Indre-et-Loire

Gilets Jaunes : « pas de honte à reculer » pour le député d’Amboise Daniel Labaronne

Les réactions des Tourangeaux de la majorité au discours du 1er ministre.

Ce mardi peu avant 13h, le premier ministre Edouard Philippe a présenté les décisions du gouvernement à la suite du mouvement des Gilets Jaunes débuté le 17 novembre et été marqué par deux samedis de manifestations violentes à Paris, mais aussi à Tours. Le locataire de Matignon a annoncé un moratoire sur la hausse des taxes prévue au 1er janvier. Donc pas d’augmentation de la fiscalité sur le diesel et l’essence dès les premières heures de 2019, ni d’ailleurs de revalorisation du prix du gaz et de l’électricité. Les nouvelles modalités du contrôle technique automobile sont également suspendues. Valable pour 6 mois, cette décision doit laisser au gouvernement le temps de la discussion lors d’une grande concertation qui va s’ouvrir le 15 décembre et s’achever le 1er mars.

« Je trouve que c’est une bonne chose, on attendait cela depuis quelques jours » se félicite la députée LREM du Chinonais Fabienne Colboc jointe à l’Assemblée Nationale ce mardi après-midi. Néanmoins, l’élue de la majorité refuse de parler de reculade du gouvernement : « ce n’en est pas une parce que l’on est dans la concertation. On n’annule pas tout, on suspend le temps de trouver des solutions qui correspondent mieux aux besoins des personnes. »

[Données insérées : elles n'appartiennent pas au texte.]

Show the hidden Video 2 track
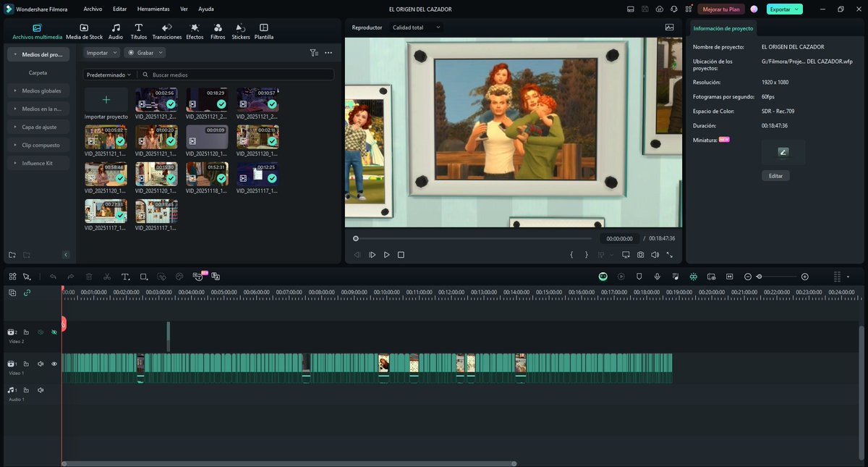The height and width of the screenshot is (467, 868). (54, 332)
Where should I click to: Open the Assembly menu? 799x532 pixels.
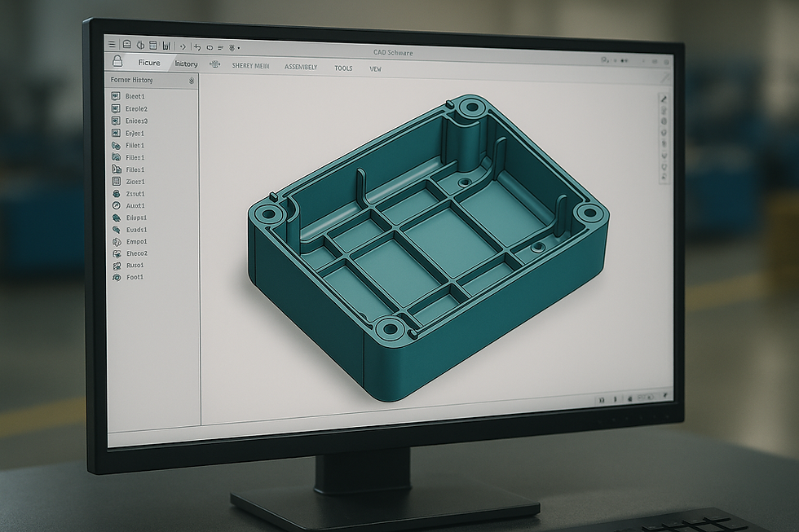(x=302, y=68)
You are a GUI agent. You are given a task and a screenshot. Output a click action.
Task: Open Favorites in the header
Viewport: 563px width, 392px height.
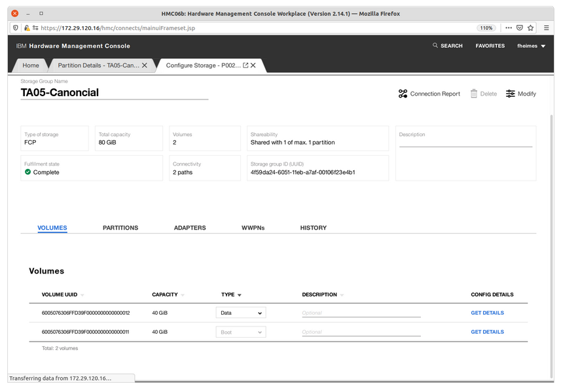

« Il ne faut pas croire que les Gilets Jaunes incarnent la France »

Son collègue d’Amboise n’a pas la même analyse : « c’est un recul, certainement. Comme le dit le premier ministre une taxe ne vaut pas l’unité nationale du pays. C’est un apaisement, une décision d’homme d’Etat que je salue. Et il n’y a pas de honte à assumer un recul » affirme Daniel Labaronne à la sortie des Questions au Gouvernement dans l’hémicycle du Palais Bourbon à Paris. 

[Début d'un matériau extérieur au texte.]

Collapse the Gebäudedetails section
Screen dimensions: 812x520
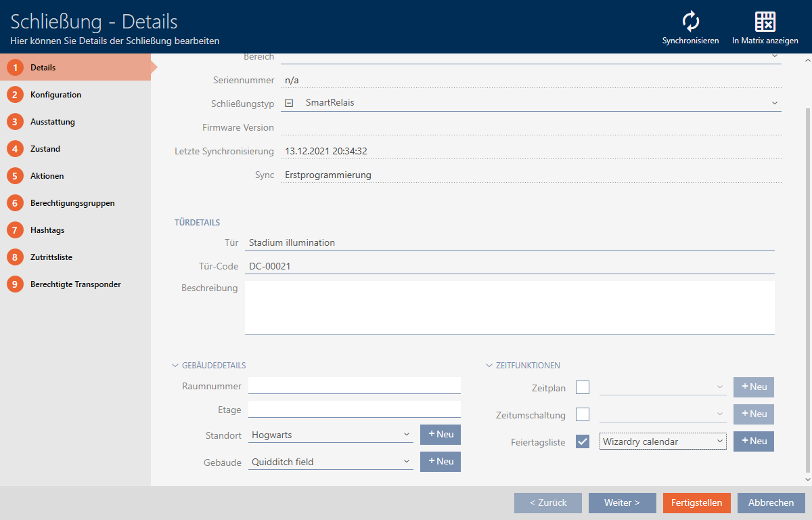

Mais l’élu de la 2ème circonscription compte bien « maintenir le cap » fixé en 2017 : « il ne faut pas croire que les Gilets Jaunes incarnent la France. Il y a une majorité silencieuse qui nous envoie des messages de soutien. On fait le boulot qui n’a pas été fait depuis 30 ans. On est à un haut niveau de taxes mais on est aussi à un haut niveau de dépenses publiques. On est les champions d’Europe du déficit public, du chômage… Est-ce que les gens ont conscience que l’on a 2 000 milliards d’euros de dettes et un déficit public annuel de 80 milliards ? »

Fabienne Colboc pour l’arrêt des manifestations en centre-ville

Cette position, les élus de la majorité vont devoir l’expliquer, et l’expliquer beaucoup s’ils veulent espérer convaincre car les Gilets Jaunes ont clairement fait savoir que les hausses de taxes c’était juste la goutte d’eau qui faisait déborder le vase : « il faut trouver des solutions, réfléchir avec ces personnes sur leurs problématiques, par exemple trouver de nouvelles solutions pour changer nos pratiques » argumente Fabienne Colboc. « Les gens s’attendaient à des changements tout de suite. Leur colère n’est pas contre Emmanuel Macron, contre d’autres ça aurait été pareil. On a été très vite sur les réformes, le rythme des propositions s’est enchaîné ce qui a empêché la concertation » assure-t-elle après avoir échangé deux fois 3h avec des manifestants de Chinon ou Bourgueil le 20 novembre et le 2 décembre. Aujourd’hui, l’élue appelle « à l’arrêt des manifestations, en tout cas en centre-ville » le temps de la discussion.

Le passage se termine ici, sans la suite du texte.